Ушел Генка на нос баржи, за доски. Немец туда же, за ним увязался. Глянул Генка по сторонам — никого. Цап немца и посадил его на палубу, как на горшок.

— Тяжелый, спасу нет, — рассказывал Генка Кате. — У него одна задница в наш автобус не войдет. И как я его поднял, не знаю. Это уж я про отца и про братанов вспомнил, потому и поднял. Эх, как он сиганул с баржи! Где и прыть взялась. По веревочной этой лесенке быстрей облизьяны перебирался. А работяги свистят ему вслед. Ну, думаю, пропал я. Работаю. Жду. Вижу, и вахтер переживает. Проходит час, другой, ни гу-гу на корабле. Мы работаем. Немцы не плюются. Вижу, начальник вахты ихней на баржу спускается. Ну, думаю, все: сейчас меня и арестуют. Прошел этот начальник мимо нас, никого не заметивши, и прямо к вахтеру. Что-то прогавкал — и назад. Мы — к вахтеру, узнать, что и как. А он смеется. Извиняться, говорит, приходил. Человек, говорит, допустивший нарушение, наказан: до конца погрузки выход на берег ему запрещен. Так что работайте, ребята, спокойно. Рад вахтер, и мы рады. И тут я понял, как надо обращаться с этими людьми. Вежливостью их не проймешь, — Генка помолчал, вытер нос рукавицей, ловко цыркнул слюну сквозь зубы, аж за край причалов, и угрюмо закончил: — Ну, а меня все-таки вызывали к начальнику. Беседовали: «Так и так, товарищ Гущин. Ты нам международные конфликты не устраивай». Слово дал. Терплю. Только неправильно все это. Ну, да ладно. Пока там суд да дело…

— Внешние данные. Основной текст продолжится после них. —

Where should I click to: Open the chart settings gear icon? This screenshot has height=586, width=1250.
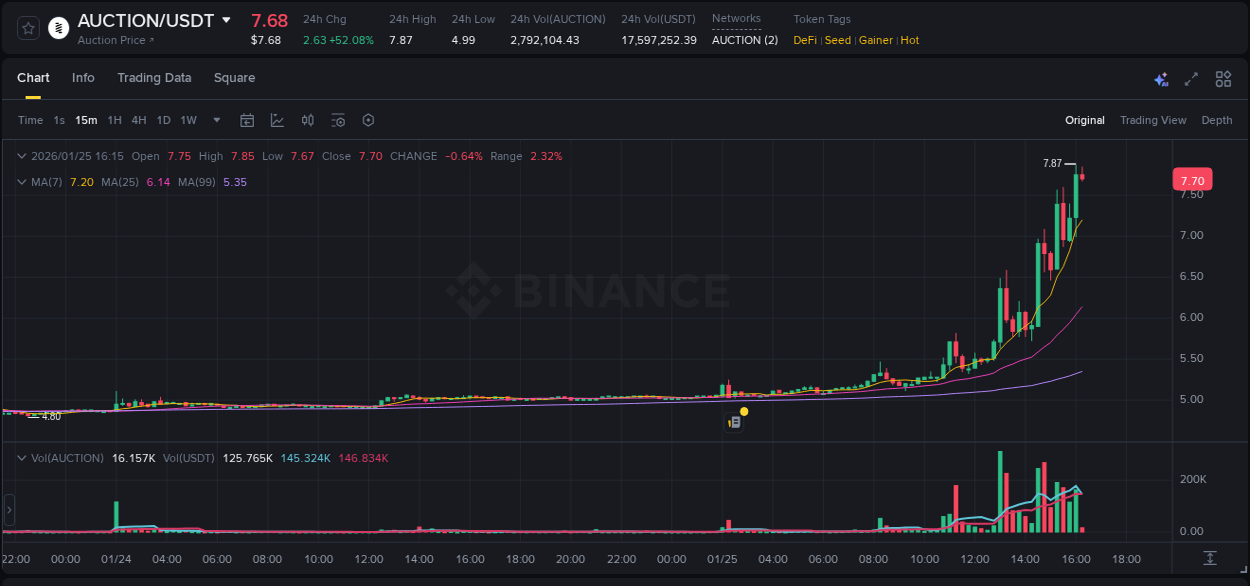(x=368, y=120)
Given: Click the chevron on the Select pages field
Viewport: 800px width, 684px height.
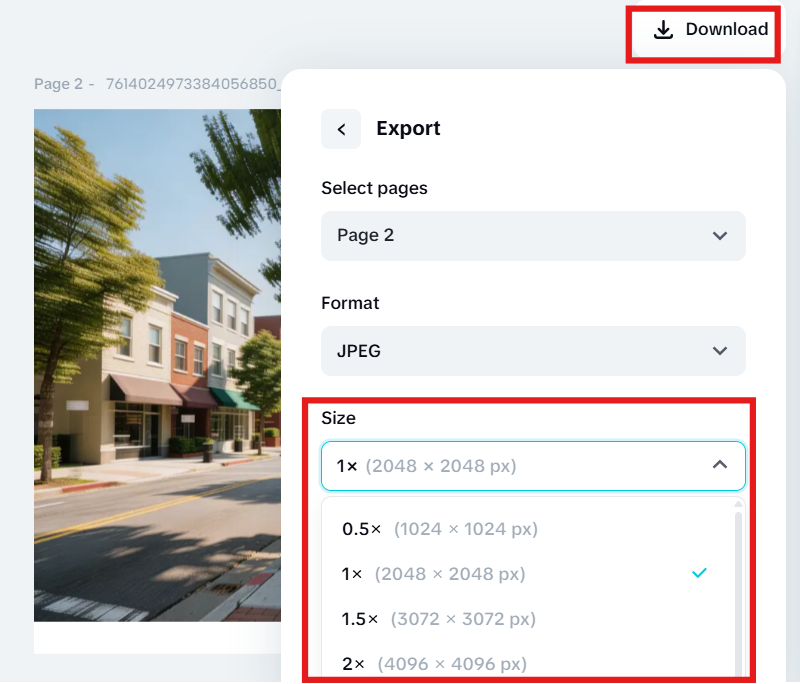Looking at the screenshot, I should tap(718, 236).
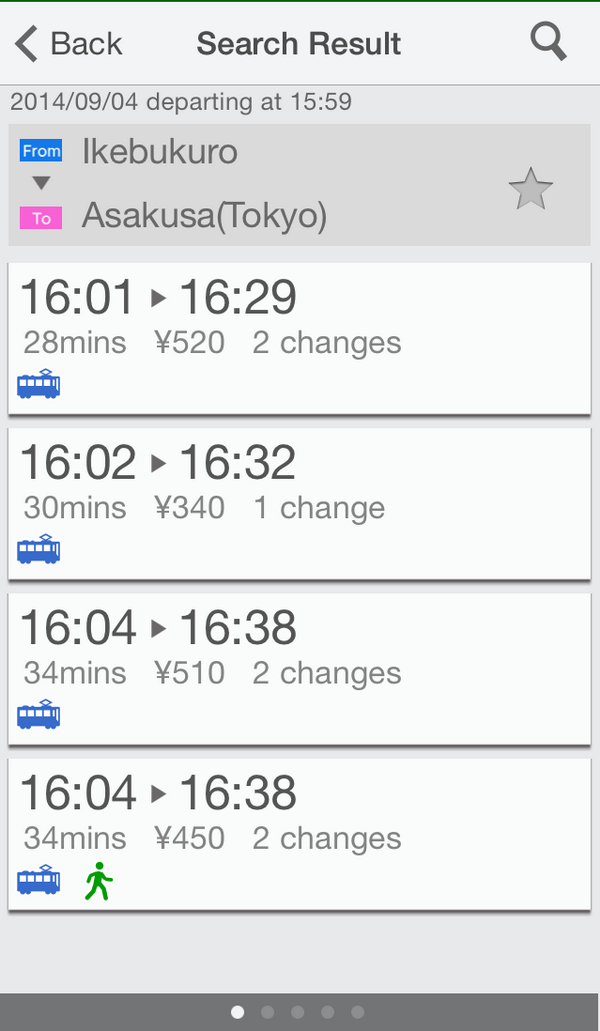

Доканчивал этот рассказ Генка уже после смены, когда они с Катей вышли на высокий берег протоки. Возле устья протоки сжатым кулаком высунулся в Енисей каменный мыс и замкнул протоку от ветров и. бурь. За стрелкой острова и за этим мысом медленно, размеренно уходила вдаль река. На той стороне чуть виделись кубики домов поселка — сгарая Игарка.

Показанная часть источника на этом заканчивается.